Climate Change is Here

Reading the latest reports on the melting of glaciers in the journal Nature, among others, I find that nearly half of them are set to disappear by the year 2100, even if global warming were limited to 1.5 degrees Celsius above pre-industrial levels. 

The emphasis on 2100 means that no one in power today, or even their children, will be alive when the ice is mostly gone and Earth’s ecosystems collapse. Plus, reminding us that the glaciers will likely disappear regardless of what we do further weakens our motivation to do something about it. Until glaciers melt, seas rise, saltwater intrusions come and famine and massive drought ignite an immediate global catastrophe and outrage, I’m afraid most people will regard this news as so much water under the bridge. 

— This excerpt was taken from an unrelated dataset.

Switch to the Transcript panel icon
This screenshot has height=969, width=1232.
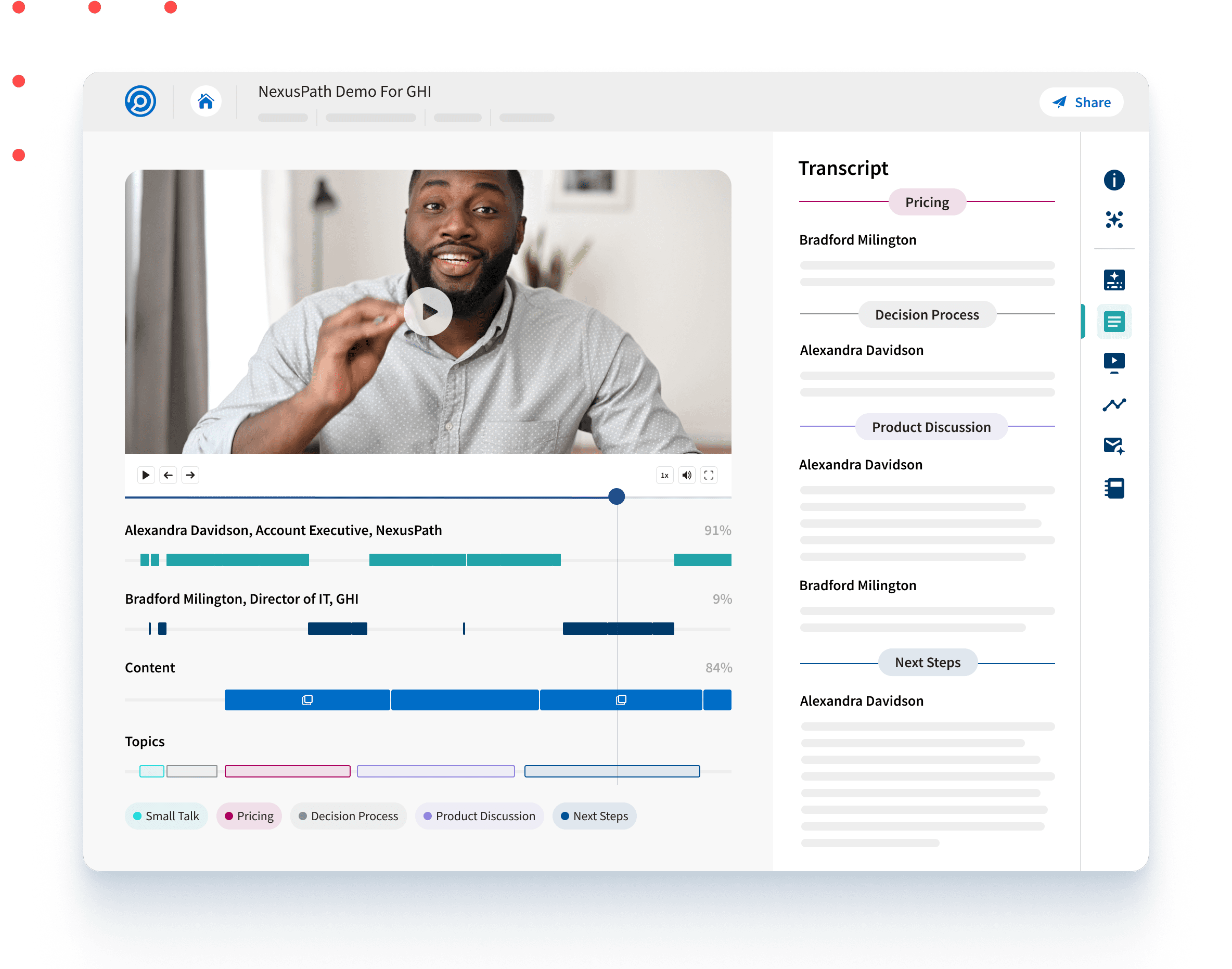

Mainstream media feeds on sensational statements and apocalyptic scenarios, since incremental environmental changes are like watching paint dry. How can we get news outlets to start focusing on what governments, banks, major industries, schools and regular folks can do to mitigate and prepare for the daily, monthly and annual impacts of climate change as the global community experiences it now? Not only stories of farmers whose fields are encrusted with salt, climate refugees fleeing drought and food shortages as well as biologists reporting on iconic species nearing extinction, but also more about inventors, researchers, teachers, artists, gardeners, diplomats, business people and others who have discovered real solutions that can be scaled up and made available to the masses to make a difference.

Jack Cooper

Eugene

A Letter to the President

Hey, Donnie boy, I figure we’re buddies now that I wrote you that other first letter expressing my liberal outrage about all the harm you were doing people but I think I got that out of my system. No reason we can’t keep the conversation going, right?

So, I wanted to ask about a couple things that are on my mind.

First, did any immigrants help you build your tower hotels? I wondered about that because I see lots of good workers out here that are black and brown and white and whatever. I don’t know where they come from. People move around a lot, don’t they? Just saying.

Some are good people and good community people with families and everything and it scares them. It disrupts their families and their kids’ schooling. Just saying. 

I’m also kind of worried about that Dark Lord guy in the black clothes, is he American? Is that leather? What does doge-style mean? 

One last thing, man. the economy. It sucks. Everybody’s losing money.

I’m afraid those bankers and CEOs are going to grab you by the short hairs. They might get your friend in the black clothes to give you a spanking!! (Dude, get out your leash and collar!)

Anyway, thanks for listening. I’ll write to you again soon. Have a good day.

Mark Reynolds

Eugene

The Federal Government is Leaving Us

With the Trump administration trimming so many from the federal work force, it’s like the federal government is seceding from the states (and the people).

This will lead to weakening the effectiveness of many federal agencies and programs. Wanting and sometimes needing these kinds of expertise will lead people into filling this newly created void. But at what cost? And who will pay for it? It is wise for the people of Eugene to shoulder a little more tax so that we may benefit from emergency aid — fire, ambulance and police — rather than withdraw our support and have to shoulder individually our own personal crisis when it comes.

The more we can harness true needs to tax dollars the more we can actually trim, if any. And if it is trimmed, should we not pass this savings back to the very rich as Trump and Elon Musk would have it. Tell our representatives not to make such a terrible mistake.